Ao chegar lá, o garoto acreditou que a missão estava cumprida. Ela entrou e foi colocando as sacolas dentro do apartamento. Como ela não falava nada, o menino esperou. Como criança não é de esperar muito, ele logo começou a despedir-se. Ela falou finalmente para ele esperar. Ele ficou curioso e esperou. Ela foi até a bolsa, catou uma moeda e estendeu a mão. O valor corresponderia a 50 centavos atuais. Ele olhou aquilo, refletiu e pensou que o sentimento que fez ajudá-la não tinha preço e, além de tudo, ele não precisava de nenhum dinheiro.

Para o menino, existia uma explicação para aquela ação da senhora. O prédio dela era um conjunto habitacional idealizado na época de Getúlio Vargas. Não era um prédio novo, mas naquela época apenas a classe média morava lá. Entretanto, existia uma favela próxima do conjunto e, eventualmente, algumas crianças desciam para brincar naquela charmosa rua sem saída. Era comum naquele tempo garotos e adolescentes negros ficarem na porta dos mercados oferecendo ajuda, normalmente para senhoras brancas de classe média. Na década de 80 existiam pouquíssimas famílias negras de classe média, e, portanto, era lógico que o menino pensasse assim.

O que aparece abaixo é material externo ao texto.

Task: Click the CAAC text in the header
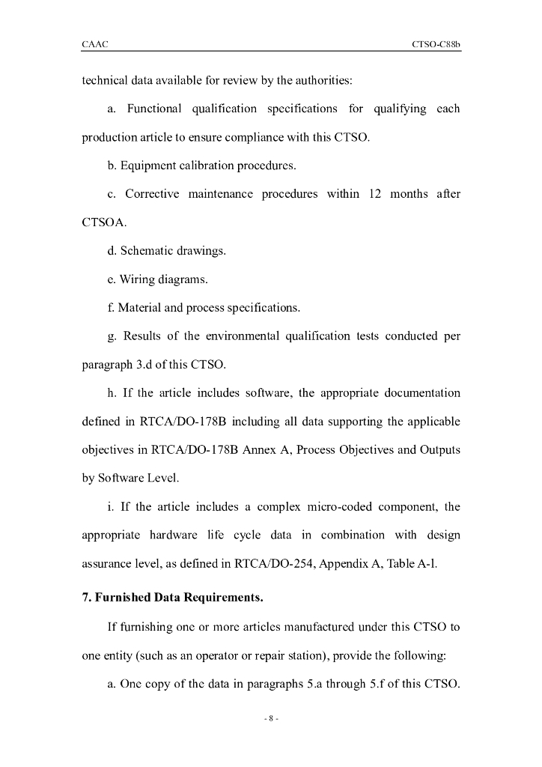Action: pyautogui.click(x=95, y=45)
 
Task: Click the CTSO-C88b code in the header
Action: pyautogui.click(x=436, y=45)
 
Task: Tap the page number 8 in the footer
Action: pyautogui.click(x=271, y=719)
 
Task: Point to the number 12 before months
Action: pyautogui.click(x=376, y=194)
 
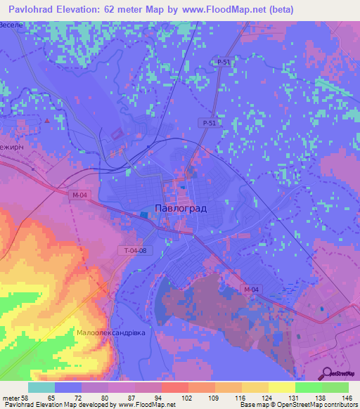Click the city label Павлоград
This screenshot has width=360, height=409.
179,207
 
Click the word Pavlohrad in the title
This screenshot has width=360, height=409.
29,9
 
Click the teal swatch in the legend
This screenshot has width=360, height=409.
41,387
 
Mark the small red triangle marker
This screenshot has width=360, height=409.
47,120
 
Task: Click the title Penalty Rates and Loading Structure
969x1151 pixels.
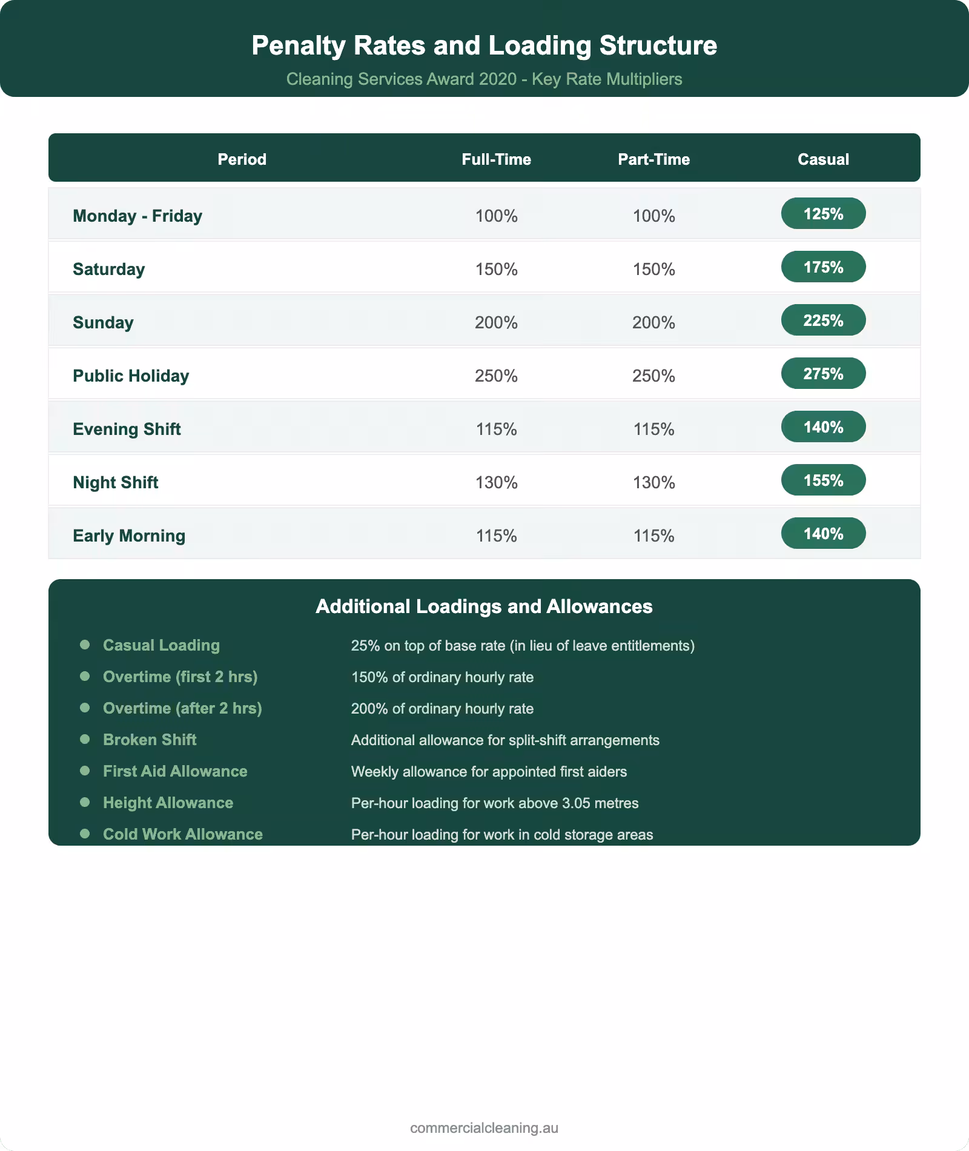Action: [484, 45]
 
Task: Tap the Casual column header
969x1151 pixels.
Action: [823, 159]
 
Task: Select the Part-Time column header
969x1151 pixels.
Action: [653, 159]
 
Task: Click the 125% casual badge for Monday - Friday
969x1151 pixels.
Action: [823, 214]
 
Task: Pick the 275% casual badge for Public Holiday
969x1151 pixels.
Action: [823, 374]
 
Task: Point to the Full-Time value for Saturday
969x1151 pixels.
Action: [496, 270]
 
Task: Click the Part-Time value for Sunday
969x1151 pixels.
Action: [653, 323]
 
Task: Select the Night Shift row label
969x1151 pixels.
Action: [116, 483]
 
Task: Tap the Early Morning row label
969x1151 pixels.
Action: [129, 536]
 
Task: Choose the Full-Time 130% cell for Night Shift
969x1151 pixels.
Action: [496, 483]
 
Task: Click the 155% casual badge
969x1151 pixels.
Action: [823, 480]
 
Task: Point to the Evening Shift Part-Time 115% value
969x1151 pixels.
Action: [653, 430]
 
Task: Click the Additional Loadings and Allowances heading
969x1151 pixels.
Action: [484, 606]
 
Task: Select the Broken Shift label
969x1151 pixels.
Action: [150, 740]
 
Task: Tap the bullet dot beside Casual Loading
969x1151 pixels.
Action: [85, 645]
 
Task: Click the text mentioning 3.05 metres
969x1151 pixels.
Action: [495, 803]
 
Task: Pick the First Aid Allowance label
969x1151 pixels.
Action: [175, 771]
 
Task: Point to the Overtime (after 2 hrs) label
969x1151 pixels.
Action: [182, 708]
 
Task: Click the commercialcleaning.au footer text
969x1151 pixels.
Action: [484, 1128]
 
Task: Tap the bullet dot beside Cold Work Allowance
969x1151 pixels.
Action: [85, 834]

A reação do menino surpreendeu a senhora. O menino recusou o dinheiro! Ele sabia de todos esses fatos e entendeu rapidamente que ela o confundiu com um morador da favela. Ele pensou: “ela estava precisando de ajuda, mas ao invés da gratidão quer dar esmola e nem é um valor compatível com a ajuda”. Ela não entendeu e ficou inconformada. Ofereceu uma segunda moeda, provavelmente achando que o garoto estivesse barganhando. Ao ver a expressão de contrariedade e incompreensão da senhora, o menino resolveu explicar o que de fato estava acontecendo. Falou que estava na casa da avó, vizinha dela no bloco ao lado e não precisava de dinheiro. Resolveu ajudá-la apenas porque viu a necessidade dela, mas sem nenhum interesse.

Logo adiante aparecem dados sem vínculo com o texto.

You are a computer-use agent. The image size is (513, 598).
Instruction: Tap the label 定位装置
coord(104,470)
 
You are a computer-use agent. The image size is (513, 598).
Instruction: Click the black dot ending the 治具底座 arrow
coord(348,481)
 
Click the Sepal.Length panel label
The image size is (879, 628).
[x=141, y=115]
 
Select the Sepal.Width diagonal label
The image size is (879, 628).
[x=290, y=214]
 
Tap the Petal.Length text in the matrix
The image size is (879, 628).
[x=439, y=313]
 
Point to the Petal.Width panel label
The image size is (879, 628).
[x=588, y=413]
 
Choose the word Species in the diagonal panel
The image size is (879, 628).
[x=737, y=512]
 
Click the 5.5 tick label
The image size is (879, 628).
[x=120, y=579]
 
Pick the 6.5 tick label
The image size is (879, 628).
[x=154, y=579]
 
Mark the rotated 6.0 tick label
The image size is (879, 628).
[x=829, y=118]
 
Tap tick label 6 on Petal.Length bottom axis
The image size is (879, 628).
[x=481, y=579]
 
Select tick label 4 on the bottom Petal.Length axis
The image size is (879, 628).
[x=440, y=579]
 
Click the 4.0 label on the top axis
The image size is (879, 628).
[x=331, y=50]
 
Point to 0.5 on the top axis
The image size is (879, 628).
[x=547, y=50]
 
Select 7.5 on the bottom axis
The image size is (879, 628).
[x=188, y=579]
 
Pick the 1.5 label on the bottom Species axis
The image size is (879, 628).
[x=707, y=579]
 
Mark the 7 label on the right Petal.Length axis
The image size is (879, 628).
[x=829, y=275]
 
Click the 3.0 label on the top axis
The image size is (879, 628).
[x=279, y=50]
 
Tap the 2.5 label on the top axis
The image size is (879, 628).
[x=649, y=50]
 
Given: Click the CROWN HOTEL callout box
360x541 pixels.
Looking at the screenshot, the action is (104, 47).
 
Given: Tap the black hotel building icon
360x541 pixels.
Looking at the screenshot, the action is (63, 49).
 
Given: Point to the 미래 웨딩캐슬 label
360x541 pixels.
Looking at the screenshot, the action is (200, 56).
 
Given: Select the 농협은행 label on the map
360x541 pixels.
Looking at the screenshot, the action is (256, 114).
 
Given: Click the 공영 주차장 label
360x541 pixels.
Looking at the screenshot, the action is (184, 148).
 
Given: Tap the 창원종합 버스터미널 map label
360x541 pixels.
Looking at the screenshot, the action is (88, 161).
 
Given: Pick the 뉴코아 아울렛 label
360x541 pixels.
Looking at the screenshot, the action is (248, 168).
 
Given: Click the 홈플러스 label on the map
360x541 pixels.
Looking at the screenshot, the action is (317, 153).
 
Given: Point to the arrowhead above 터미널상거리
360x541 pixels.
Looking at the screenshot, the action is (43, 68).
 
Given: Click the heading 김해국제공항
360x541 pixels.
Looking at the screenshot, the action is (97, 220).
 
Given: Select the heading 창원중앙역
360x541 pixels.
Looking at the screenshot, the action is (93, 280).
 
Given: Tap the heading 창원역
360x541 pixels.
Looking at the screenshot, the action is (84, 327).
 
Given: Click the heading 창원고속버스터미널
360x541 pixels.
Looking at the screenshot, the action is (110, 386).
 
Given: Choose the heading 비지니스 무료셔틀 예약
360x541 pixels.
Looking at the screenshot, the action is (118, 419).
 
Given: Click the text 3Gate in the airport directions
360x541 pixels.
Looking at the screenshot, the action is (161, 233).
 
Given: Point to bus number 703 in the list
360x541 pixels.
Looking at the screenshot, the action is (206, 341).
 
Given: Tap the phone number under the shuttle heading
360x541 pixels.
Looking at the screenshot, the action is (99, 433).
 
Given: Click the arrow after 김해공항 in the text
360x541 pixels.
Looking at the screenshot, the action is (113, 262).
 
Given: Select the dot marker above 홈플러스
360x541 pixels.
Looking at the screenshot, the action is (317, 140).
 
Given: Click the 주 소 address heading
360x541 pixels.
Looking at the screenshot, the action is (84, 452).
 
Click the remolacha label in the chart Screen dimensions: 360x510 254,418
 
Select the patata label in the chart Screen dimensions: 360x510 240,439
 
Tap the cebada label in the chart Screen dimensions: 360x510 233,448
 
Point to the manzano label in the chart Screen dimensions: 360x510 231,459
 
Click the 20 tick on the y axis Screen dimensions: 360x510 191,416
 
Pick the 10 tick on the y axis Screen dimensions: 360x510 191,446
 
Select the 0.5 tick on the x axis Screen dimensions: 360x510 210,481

Após as palavras do garoto a senhora ficou muito constrangida, sem saber o que dizer. Ela não tinha mais o que fazer para consertar a situação. O preconceito estava descoberto. Mas foi nesse momento, de maior incomodo, que ela fez um gesto correto. Abraçou o menino e agradeceu. Nesse momento, o garoto ficou feliz porque ensinou àquela idosa que o preconceito pode levar a grandes erros e, principalmente, que um gesto verdadeiro da sensibilidade, como o altruísmo e a gratidão, não tem preço.

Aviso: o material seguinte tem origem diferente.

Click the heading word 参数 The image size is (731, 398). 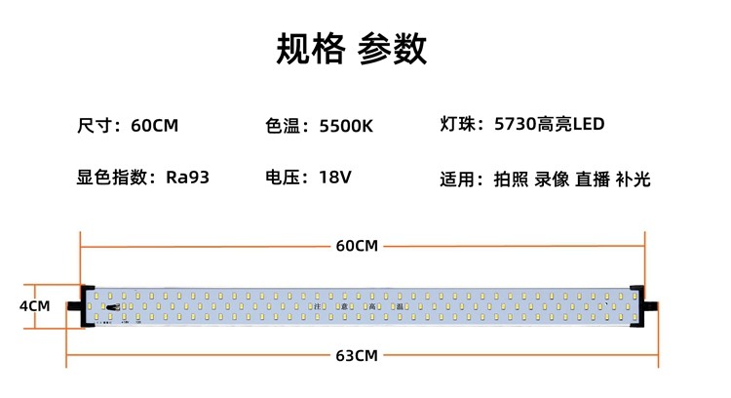pos(392,48)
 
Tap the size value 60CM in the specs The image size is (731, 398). pos(154,126)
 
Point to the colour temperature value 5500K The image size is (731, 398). pos(346,126)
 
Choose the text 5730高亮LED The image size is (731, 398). pos(550,125)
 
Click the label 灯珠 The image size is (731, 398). pos(459,125)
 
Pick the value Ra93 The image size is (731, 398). pos(188,178)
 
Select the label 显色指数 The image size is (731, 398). pos(112,178)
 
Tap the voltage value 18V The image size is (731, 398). pos(334,178)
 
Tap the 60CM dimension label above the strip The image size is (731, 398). pos(356,245)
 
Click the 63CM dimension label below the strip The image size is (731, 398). pos(356,355)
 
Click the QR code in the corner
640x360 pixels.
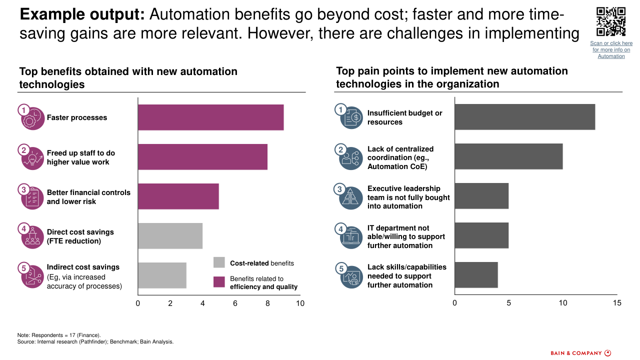pos(611,22)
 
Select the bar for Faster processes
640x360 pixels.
pos(210,118)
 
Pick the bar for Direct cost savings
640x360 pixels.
pos(170,236)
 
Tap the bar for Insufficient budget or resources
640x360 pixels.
pos(524,117)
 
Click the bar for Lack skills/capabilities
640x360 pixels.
pos(476,275)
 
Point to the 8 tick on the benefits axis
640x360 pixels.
pos(268,303)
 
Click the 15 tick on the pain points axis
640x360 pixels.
pos(617,303)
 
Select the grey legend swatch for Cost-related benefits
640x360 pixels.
pos(219,262)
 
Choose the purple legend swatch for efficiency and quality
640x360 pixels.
pos(219,282)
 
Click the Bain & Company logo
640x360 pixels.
pos(580,353)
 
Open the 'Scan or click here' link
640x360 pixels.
pos(611,50)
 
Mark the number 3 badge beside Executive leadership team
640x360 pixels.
pos(340,190)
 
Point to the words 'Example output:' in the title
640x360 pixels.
pos(82,15)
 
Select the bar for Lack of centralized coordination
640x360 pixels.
pos(508,156)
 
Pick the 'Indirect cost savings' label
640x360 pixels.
pos(83,267)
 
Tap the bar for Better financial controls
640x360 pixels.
pos(178,196)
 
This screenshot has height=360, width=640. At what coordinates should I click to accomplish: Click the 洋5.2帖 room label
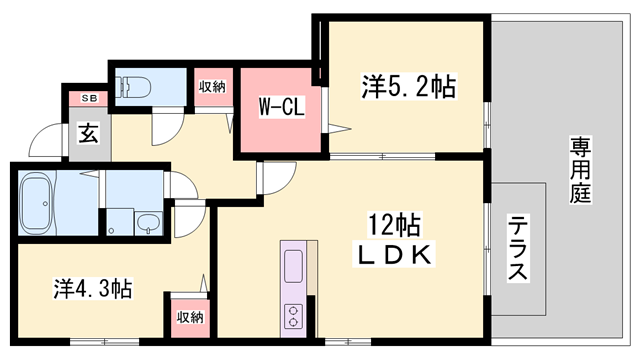[x=408, y=88]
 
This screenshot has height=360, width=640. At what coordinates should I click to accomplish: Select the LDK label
[x=396, y=256]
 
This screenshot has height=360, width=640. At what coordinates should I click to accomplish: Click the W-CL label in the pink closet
[x=279, y=106]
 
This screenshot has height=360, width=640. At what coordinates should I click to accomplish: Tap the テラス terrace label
[x=518, y=249]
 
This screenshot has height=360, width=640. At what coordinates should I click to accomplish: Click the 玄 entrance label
[x=88, y=132]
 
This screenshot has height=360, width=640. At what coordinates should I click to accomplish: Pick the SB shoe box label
[x=89, y=98]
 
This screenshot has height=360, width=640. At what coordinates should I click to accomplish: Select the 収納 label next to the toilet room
[x=211, y=87]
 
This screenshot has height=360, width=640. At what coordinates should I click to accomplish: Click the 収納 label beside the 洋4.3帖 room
[x=190, y=318]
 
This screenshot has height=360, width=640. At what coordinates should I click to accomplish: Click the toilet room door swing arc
[x=166, y=125]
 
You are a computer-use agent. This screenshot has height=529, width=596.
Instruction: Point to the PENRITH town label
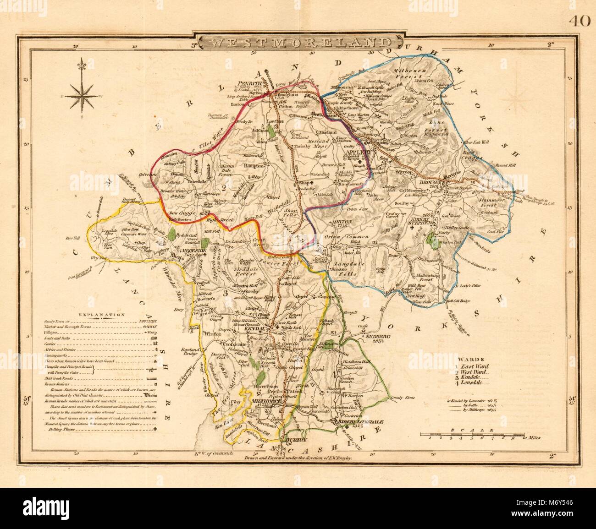[x=249, y=83]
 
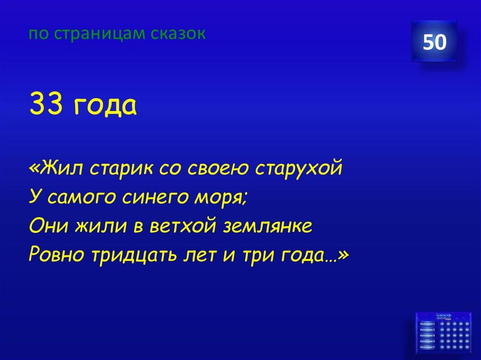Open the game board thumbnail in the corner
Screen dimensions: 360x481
(435, 334)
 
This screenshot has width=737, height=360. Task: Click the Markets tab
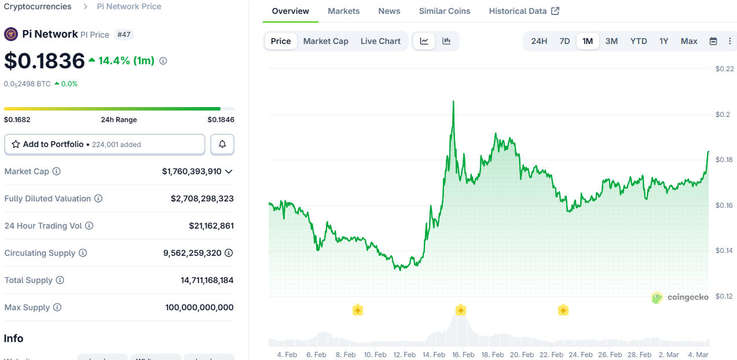click(343, 11)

Esse acontecimento está gravado na mente do menino pois leva a outro ensinamento: a humildade. Um dia ele poderá ser um senhor e estar à sua frente um jovem capaz de ensiná-lo algo importante.

A sensibilidade segundo a logosofia

A Logosofia ensina que a sensibilidade é parte fundamental do indivíduo e através dela podemos agir da melhor forma possível, exercitando as grandes virtudes do ser humano como o altruísmo e a humildade. Os preconceitos são pensamentos cristalizados na mente que impedem ver a realidade e nos afastam das virtudes humanas.

Podemos aprender com as nossas recordações. Todas as recordações vivas da infância são uma ótima fonte de aprendizado. Ensinamentos extraídos da nossa própria experiência, transformam o valor do passado e do presente e possibilitam criar um futuro melhor.